Enti locali enti nodali

Mi ricordo che da bambino bevevo tranquillamente l’acqua del rubinetto, bona, fresca. Davvero, voi millennials, non vi rendete conto di quanto fosse bona l’acqua dei rubinetti senesi, specie per me che la domenica la confrontavo con quella dei nonni poggibonsesi, che ne avevano una che faceva pietà, imbevibile. Ed imbevibile era quella della fonte che il mi’ poro nonno Francesco andava a prendere il sabato per farla bere al suo nipotino senese.
Se confronto quei ricordi con quanto capita ora mi accorgo che l’acqua del rubinetto ha conservato, sì, caratteristiche organolettiche migliori di quelle di altri posti, ma rispetto a quella degli anni ‘70 è peggiorata di molto.
Ciò è avvenuto alla fine di quel decennio. Ricordo i tubi enormi del nascente collettore che portava l’acqua del Luco a Vico Alto, passando per il nuovo quartiere dell’Acquacalda: enormi, ci ti potevi nascondere dentro. Unico difetto: ti rimanevano le gambe nere di catrame, materiale con cui erano foderati all’interno, e la mamma ci smontava dagli scapaccioni ogni sera che si tornava a casa con le toppe finte ai ginocchi.
Il motivo di tale onerosa opera era che il vecchio acquedotto “Umbertino”, nato alla fine del XIX° secolo, non era più capace a sostenere il nuovo assetto urbanistico. L’acquedotto da Castelvecchio era stato trasferito a Vico Alto. Mi ricordo sempre la torre, con la classica forma che si stagliava nel cuore più in alto della cinta muraria, che per reggere i consumi della nuova rete aveva bisogno di un nuovo fornitore di “materia prima”.
"Sì, oh Ciccio, ma perché ci racconti questa favola?".
Perché mi serviva come introduzione al ragionamento che vi volevo presentare: i servizi essenziali, come l’acqua, appunto.
Quel mega lavoro, lungo km e km, è stato l’ultimo investimento importante del vecchio e rimpiantissimo acquedotto comunale, le ultime vestigia del quale sono ancora visibili a giro per la città, negli sportellini dei contatori dell’acqua che potete vedere ancora nelle costruzioni più vecchie e che non hanno avuto ristrutturazione recente.
Sì, perché l’acquedotto era comunale e per il Comune rappresentava, assieme al “gas di città” ed alla “spazzatura”, una fonte di guadagno importantissima.
Il Comune, con quei soldini, manteneva una buona parte di servizi essenziali per la cittadinanza, che ora purtroppo non riesce più a garantire, se non in misura minimale, ed inoltre dava lavoro ad un numero consistente di persone.
Il tutto ha cominciato a disgregarsi alla fine del secolo scorso, quando si è cominciata quell’opera sciagurata che è la privatizzazione dell’acqua e dei servizi essenziali, gas e spazzatura fra tutti, beni primari per ogni cittadino.
Ciò che cosa ha portato di buono?
= = = = =
Riscrivi il brano sull’acqua di Siena da "Enti locali enti" a "suo nipotino senese.", cambiando "bona" in "buona".
= = = = =
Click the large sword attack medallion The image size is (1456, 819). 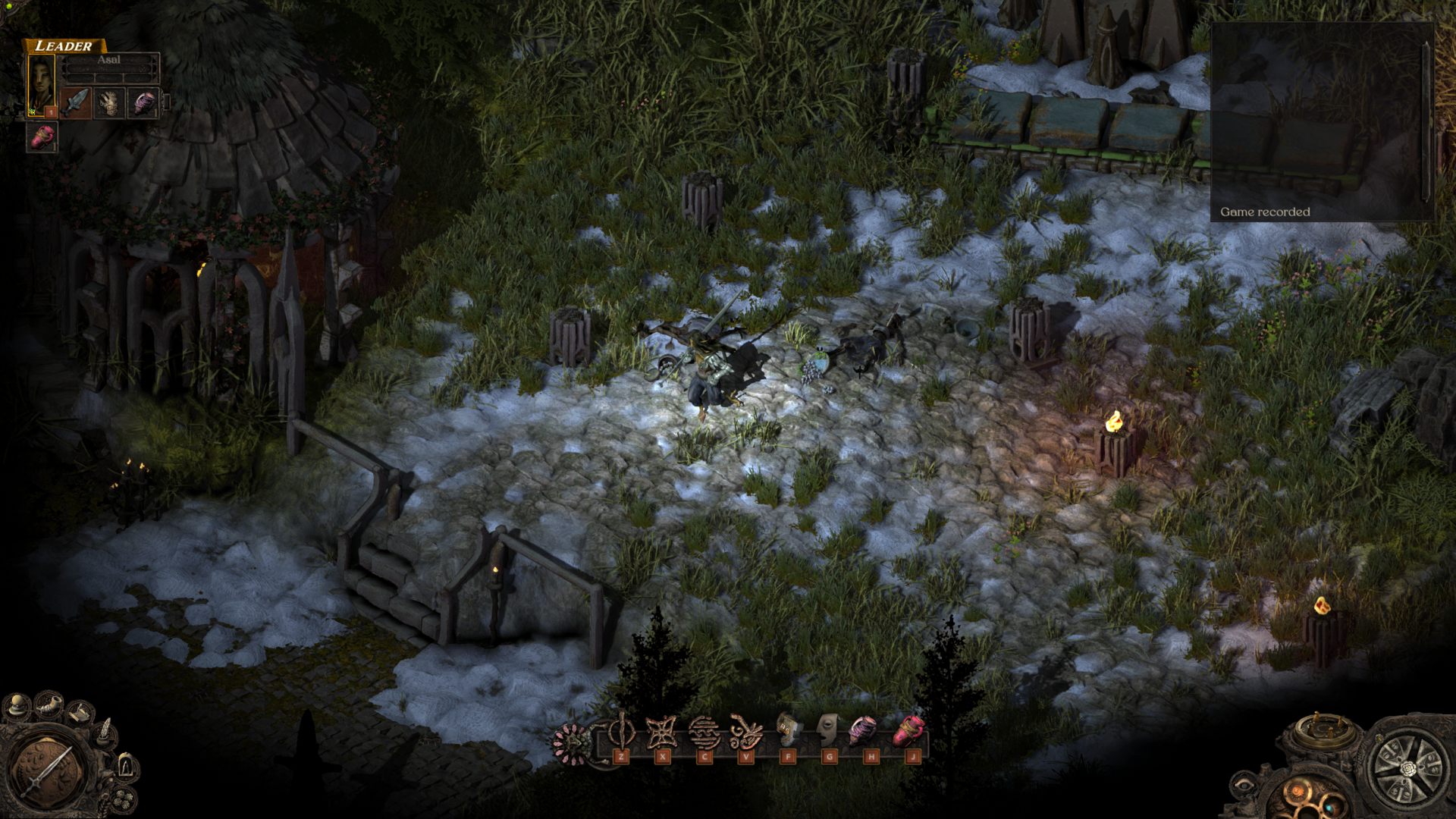click(x=47, y=767)
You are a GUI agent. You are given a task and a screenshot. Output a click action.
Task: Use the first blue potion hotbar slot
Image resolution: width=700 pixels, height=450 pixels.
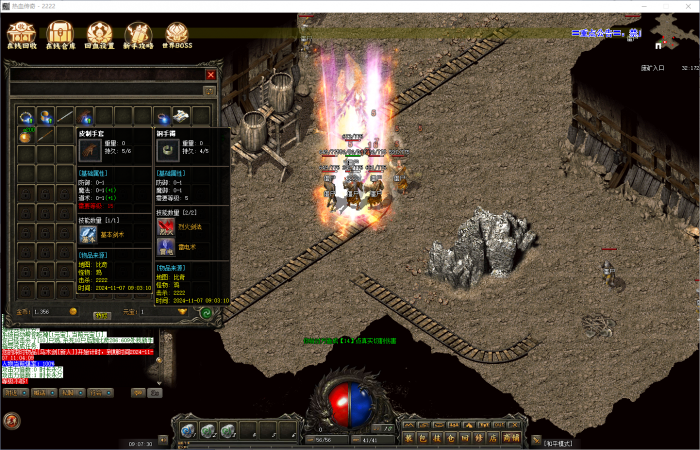pyautogui.click(x=187, y=431)
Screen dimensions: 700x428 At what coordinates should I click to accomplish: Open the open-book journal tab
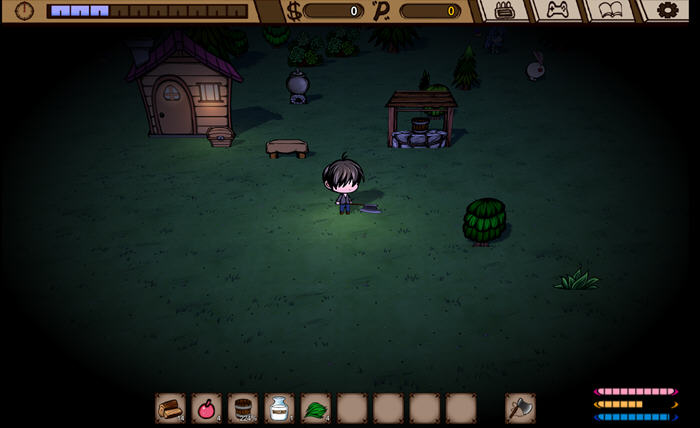pyautogui.click(x=610, y=10)
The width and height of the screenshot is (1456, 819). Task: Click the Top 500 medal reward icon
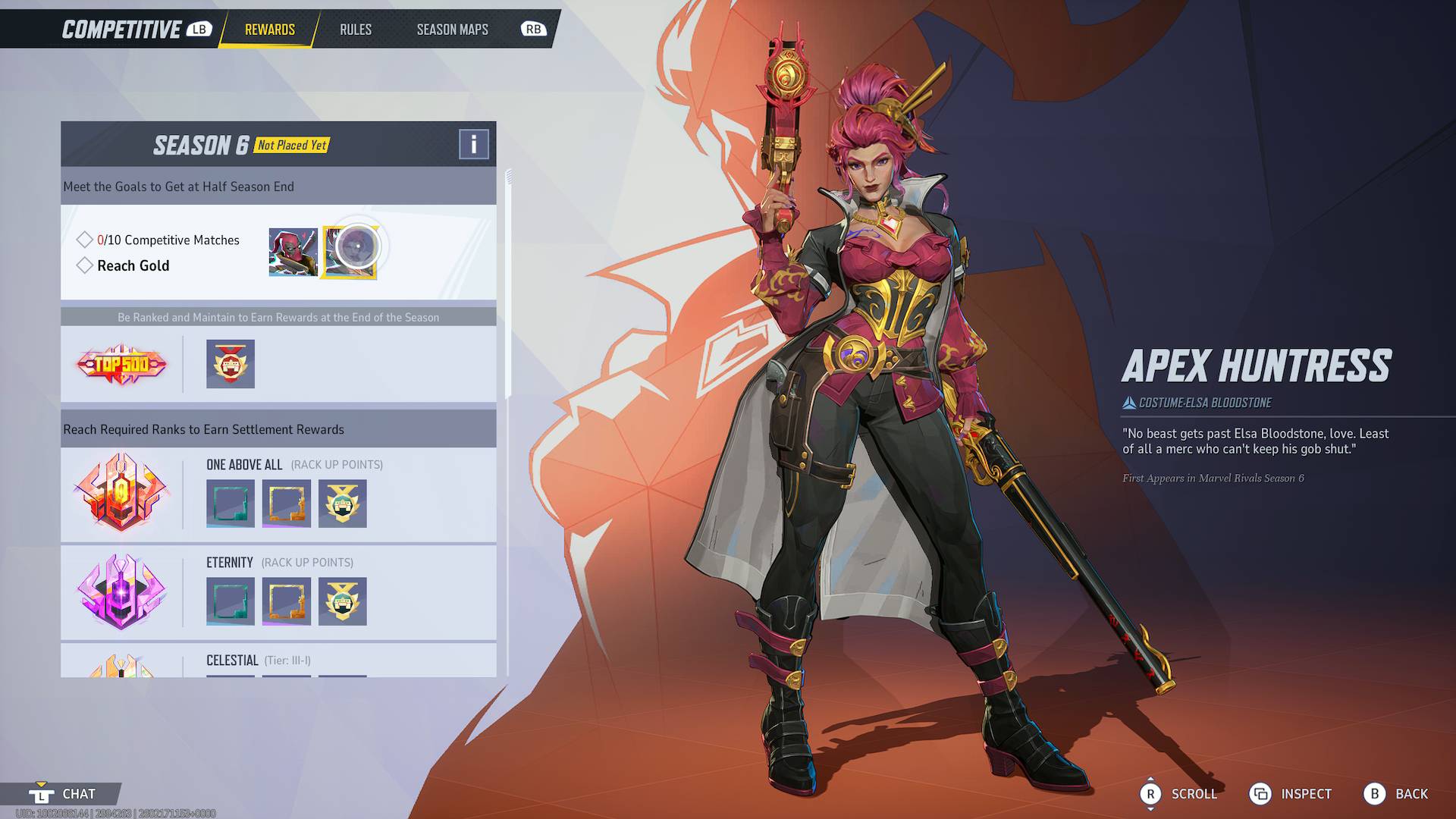pos(230,364)
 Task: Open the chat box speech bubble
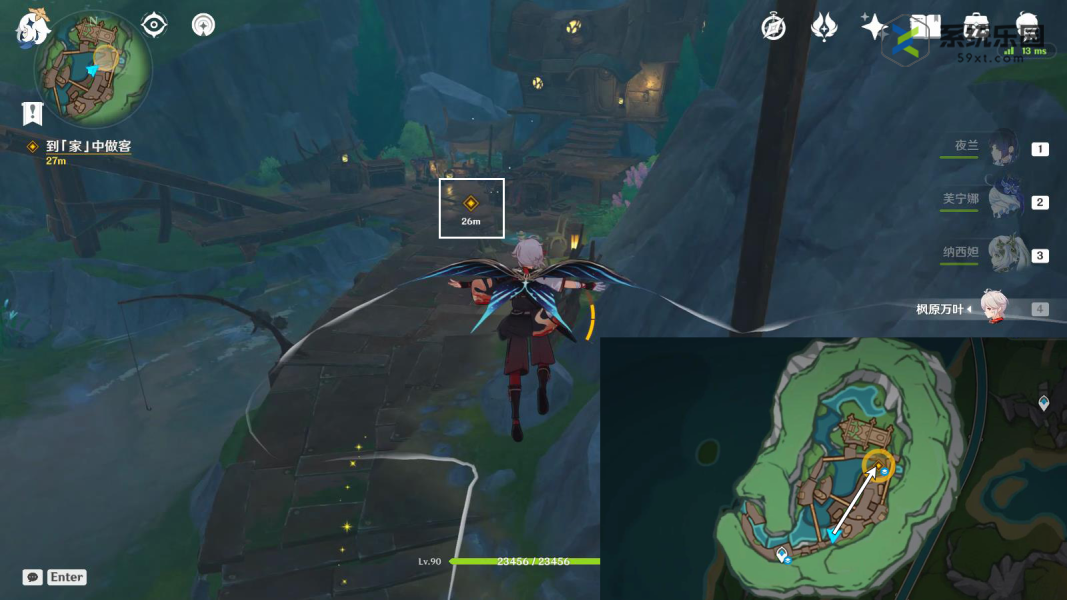pos(33,577)
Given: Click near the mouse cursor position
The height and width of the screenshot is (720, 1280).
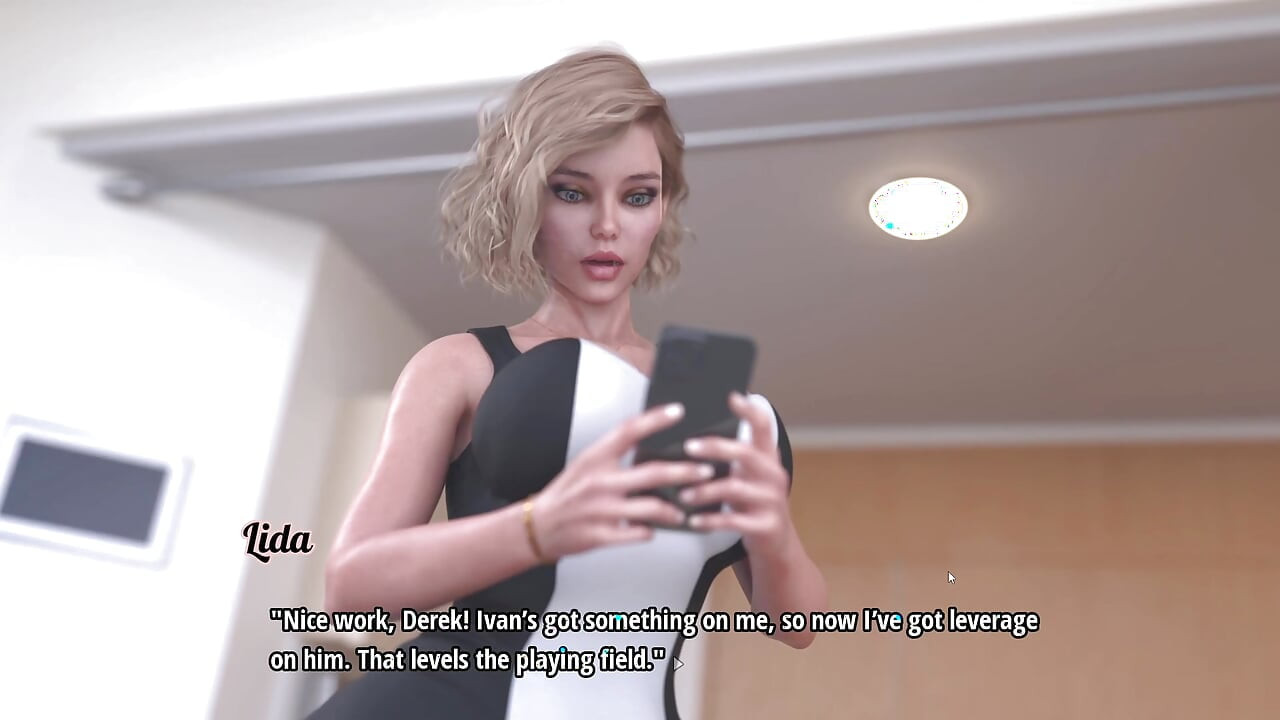Looking at the screenshot, I should click(x=949, y=577).
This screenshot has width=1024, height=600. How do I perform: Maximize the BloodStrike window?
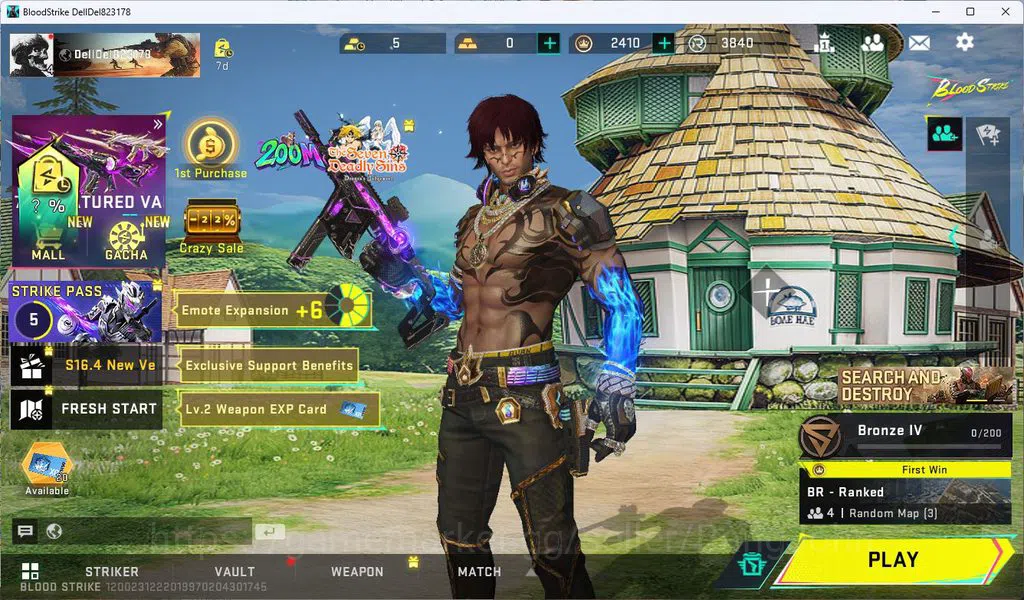pyautogui.click(x=970, y=11)
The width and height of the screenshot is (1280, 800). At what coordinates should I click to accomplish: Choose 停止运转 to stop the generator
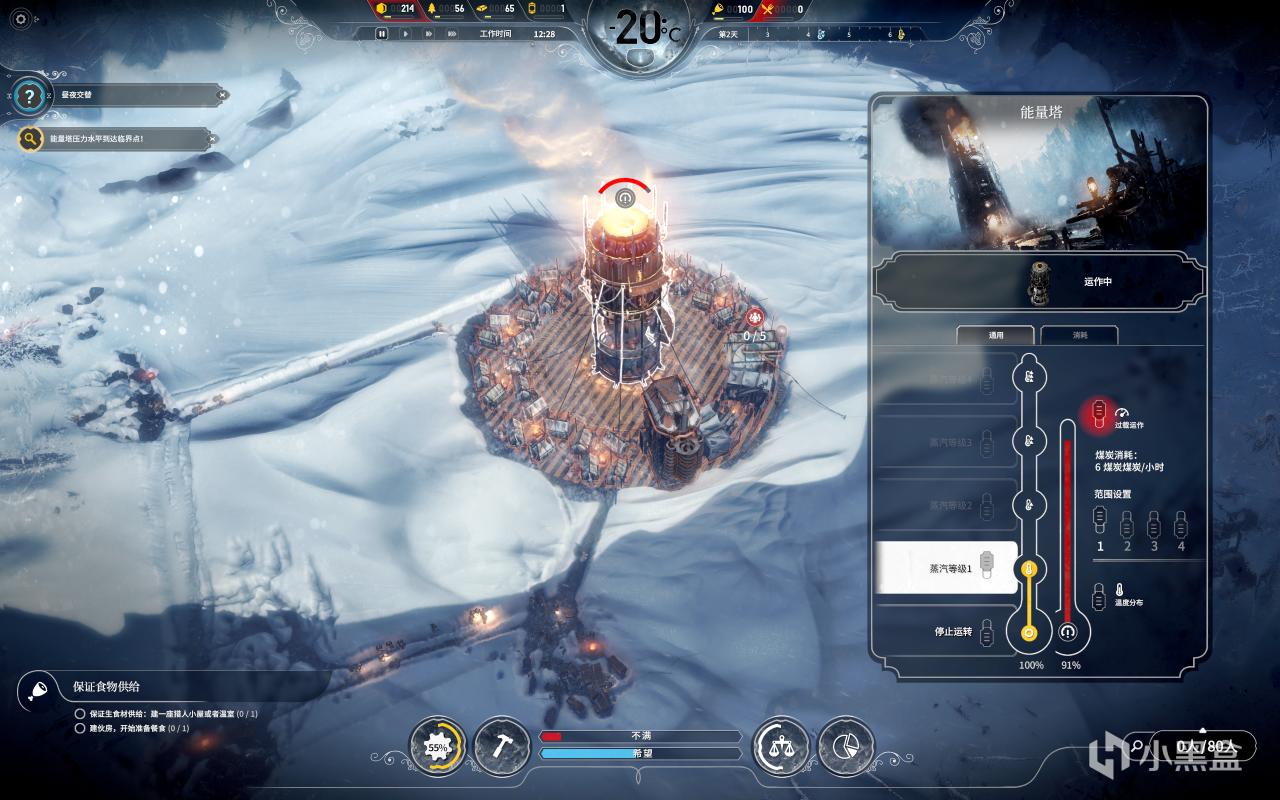946,631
= = = = =
RISPOSTA AL COMPITO =>
Enti locali enti nodali

Mi ricordo che da bambino bevevo tranquillamente l’acqua del rubinetto, buona, fresca. Davvero, voi millennials, non vi rendete conto di quanto fosse buona l’acqua dei rubinetti senesi, specie per me che la domenica la confrontavo con quella dei nonni poggibonsesi, che ne avevano una che faceva pietà, imbevibile. Ed imbevibile era quella della fonte che il mi’ poro nonno Francesco andava a prendere il sabato per farla bere al suo nipotino senese.